INVESTISSEMENTS

De plus en plus de hedge funds songent à entrer en Bourse

Le marché londonien attire un nombre croissant de fonds alternatifs en quête d'une cotation. Mais ceux-ci se heurtent à des difficultés.

Cotera ou ne cotera pas? La question pend aux lèvres de toute la presse financière britannique. Poussés par l'espoir d'obtenir des valorisations attrayantes et encouragés par le succès du londonien RAB Capital, entré en 2004 sur le marché des investissements alternatifs (AIM), d'autres hedge funds lui ont emboîté le pas. Les entrées sur AIM en mars 2006 d'Absolute Capital Management et de Partners Group, un groupe suisse de gestion alternative, ont été suivies début avril par celle de Charlemagne Capital, spécialiste des marchés émergents soutenu par le gérant de fonds Jim Mellon.
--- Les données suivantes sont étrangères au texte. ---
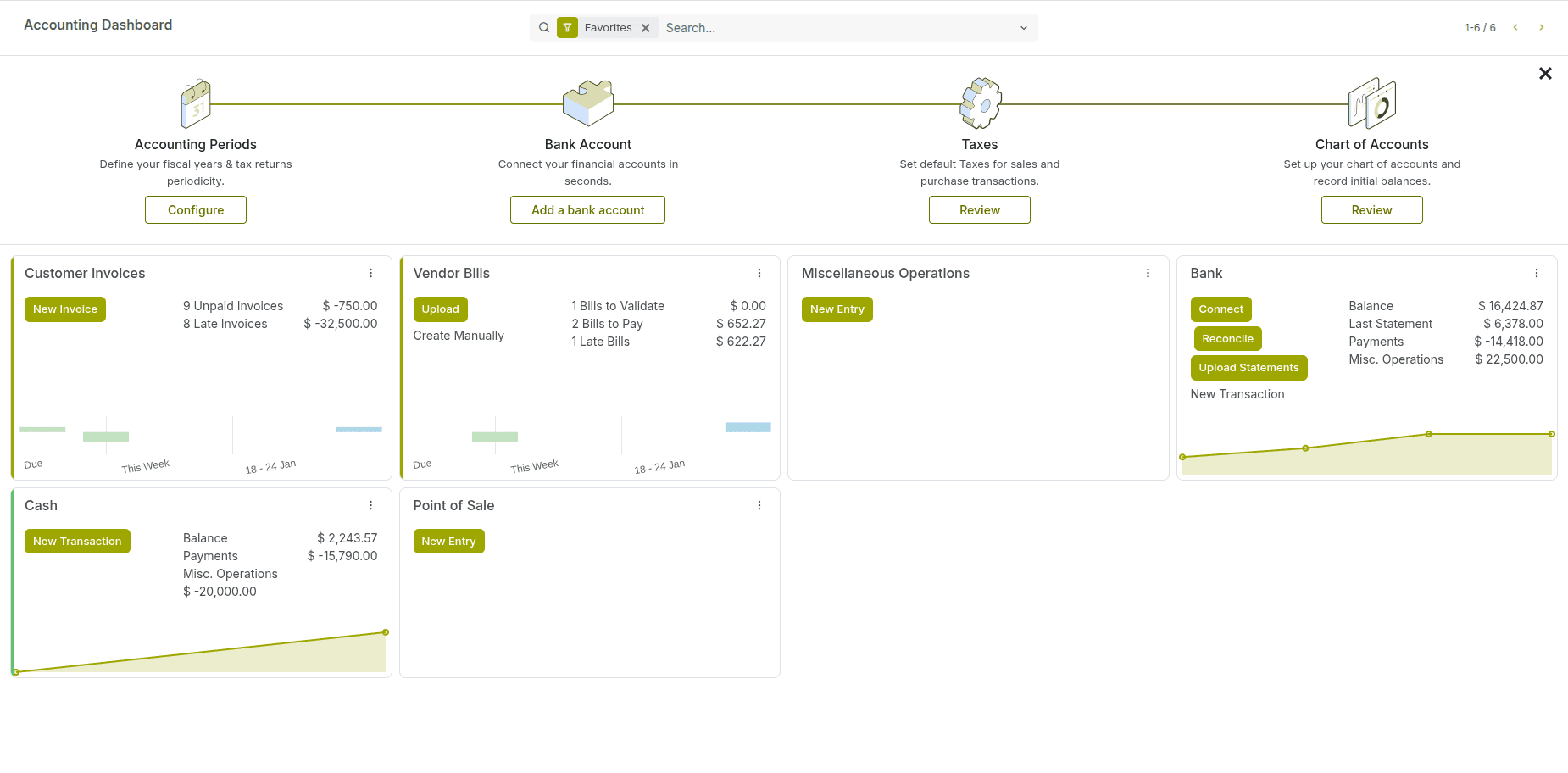Go to previous page of records
The width and height of the screenshot is (1568, 773).
coord(1515,27)
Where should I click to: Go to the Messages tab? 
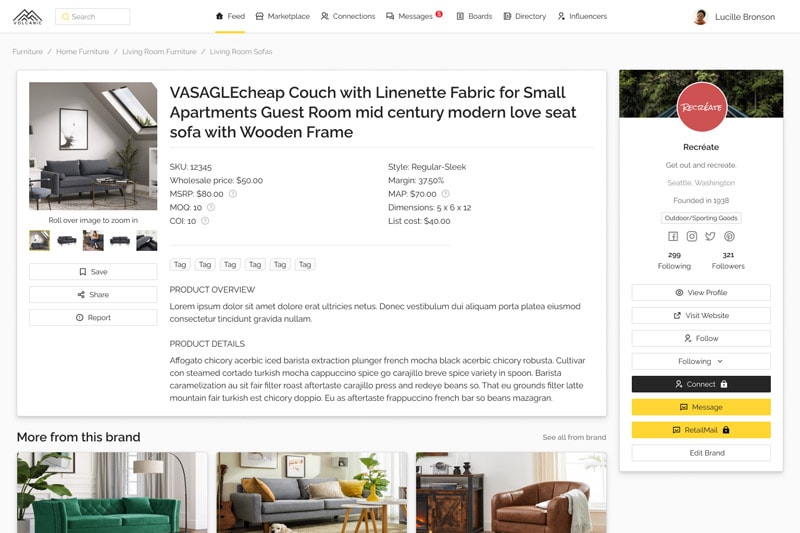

De nombreux autres hedge funds comme Polar Capital et GLG font régulièrement l'objet de spéculation d'entrée en Bourse. Mais aucun d'eux n'a voulu faire de commentaire.
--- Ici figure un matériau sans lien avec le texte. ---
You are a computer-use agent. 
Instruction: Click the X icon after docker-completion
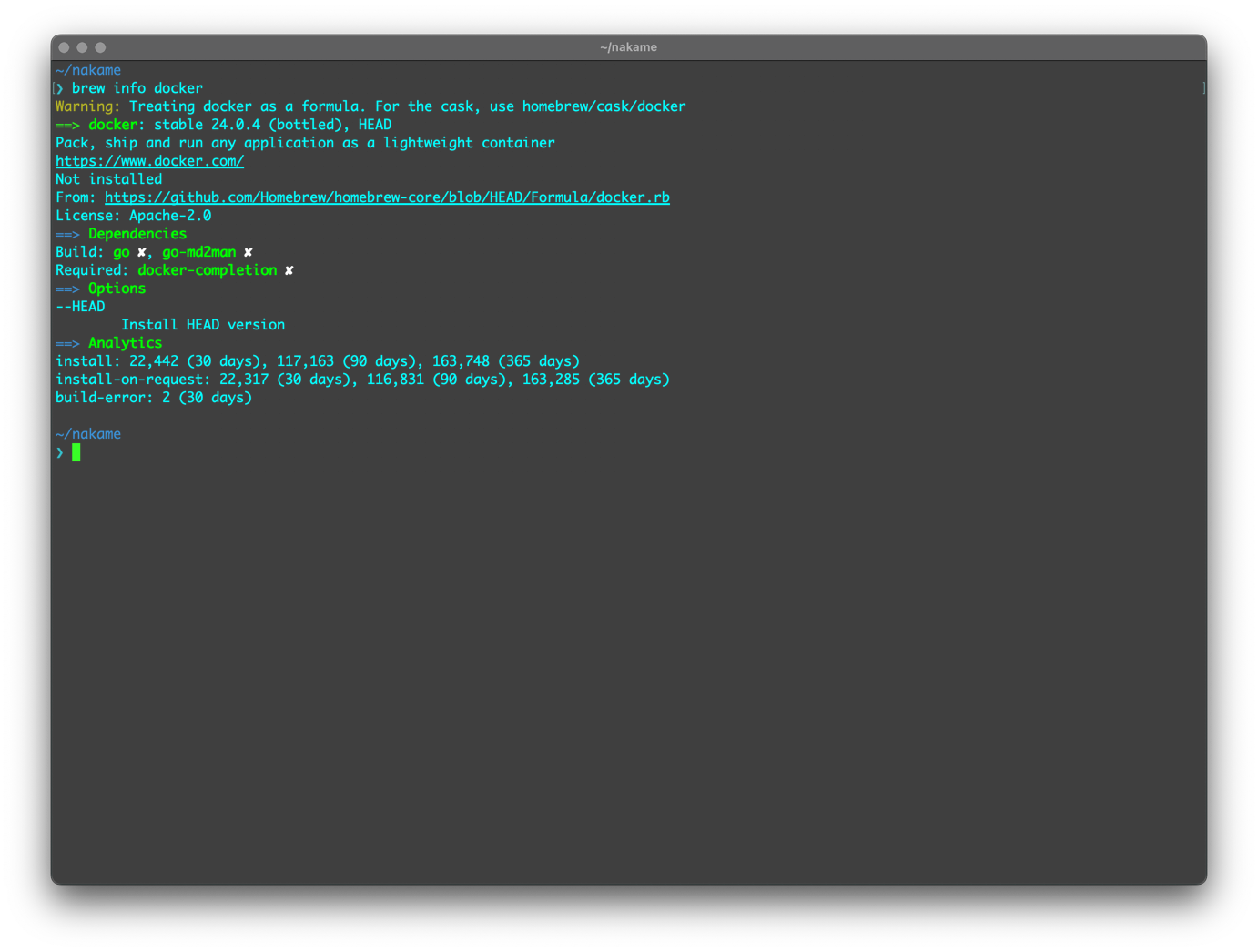(x=289, y=270)
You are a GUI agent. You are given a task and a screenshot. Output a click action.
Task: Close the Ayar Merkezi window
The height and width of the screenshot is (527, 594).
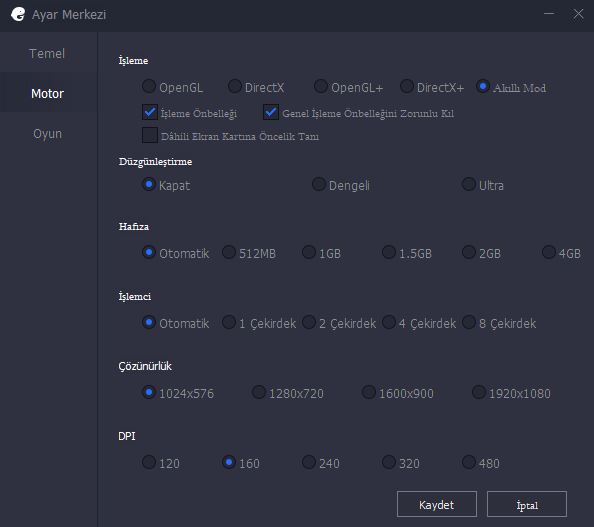[x=578, y=14]
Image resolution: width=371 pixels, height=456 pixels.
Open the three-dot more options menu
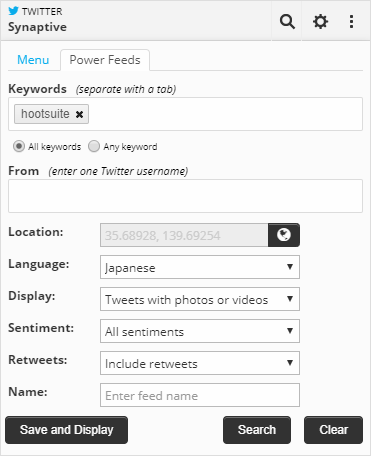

L'intérêt d'une cotation pour les hedge funds réside non seulement dans la rétention de leurs gérants les plus talentueux, en leur offrant de participer à des programmes de stock-options, mais aussi dans la possibilité de fournir une porte de sortie aux actionnaires existants, afin que ces derniers puissent réaliser leurs investissements.

Néanmoins, entrer en Bourse est loin d'être facile. Thames River Capital, une société de hedge fund spécialisée dans les fonds de rendement absolu, a récemment abandonné ses plans de le faire.

Les problèmes auxquels se heurtent les hedge funds, connus pour leur manque de transparence, sont principalement au nombre de deux: la difficulté pour les investisseurs de les valoriser et la contrainte pour les hedge funds de se soumettre à une réglementation boursière stricte.

Cotation des fonds

«Valoriser ces sociétés est toujours un exercice difficile», concède Narayan Naik, directeur du centre de hedge fund BNP Paribas à la London Business School. Et de citer, entre autres, leur manque fréquent d'historique, la cyclicité de leur industrie, la difficulté de prévoir leur potentiel de croissance, d'anticiper la manière dont les stratégies des fonds réagiront aux fluctuations du marché, ainsi que celle d'estimer les revenus tirés de la performance des fonds. Les gérants de hedge funds facturent en général à leurs clients 1 à 2% des avoirs gérés plus 20% de la performance annuelle des fonds. Mais comment valoriser ces sociétés face à des performances potentiellement aussi volatiles? Et comment être certain que la valorisation des hedge funds - en particulier celle des gérants directs de hedge funds (single hedge fund managers) - continuera d'être aussi attrayante si leurs «star fund managers» ont enfin la possibilité de réaliser leurs investissements et de quitter la société?

Andrew Hougie, partenaire auprès du cabinet d'avocats londonien Dechert LLP, ne pense donc pas que le nombre d'IPO des gérants directs de hedge funds explosera. En revanche, les cotations de fonds de hedge funds, perçus comme étant plus diversifiés et donc moins risqués, devraient rester populaires d'après lui. En ce qui concerne le deuxième point, AIM impose à ses participants potentiels - malgré sa flexibilité en comparaison avec le LSE - un certain nombre de contraintes. Comme celle de nommer un conseiller qui déterminera si la société est à la hauteur d'une entrée en Bourse. Ce dernier a également le pouvoir d'imposer d'autres contraintes que celles d'AIM, comme l'obligation de nommer des directeurs non exécutifs ou l'interdiction pour les directeurs et les actionnaires importants du groupe de vendre leurs actions pendant un ou deux ans, suite à l'entrée en Bourse de la société.

Face à ces exigences, Ben Simpson, Partenaire chez Withers LLP, n'hésite pas à le dire: «Nombre de gérants feraient mieux de se concentrer sur la performance de leur fonds et de conserver, dans le moyen terme, leurs capitaux au sein de leur entreprise.»

Les discussions en cours de la FSA, le gendarme boursier britannique, afin d'assouplir d'ici à la fin de cette année ses règles de cotation pour les sociétés d'investissement sur le LSE encourageront-elles davantage de hedge funds à se faire coter? La FSA elle-même n'en est pas certaine. Même assouplies, les règles du marché principal de la Bourse de Londres resteront une montagne à franchir pour les hedge funds en comparaison avec celles d'AIM, déjà perçues comme étant volumineuses.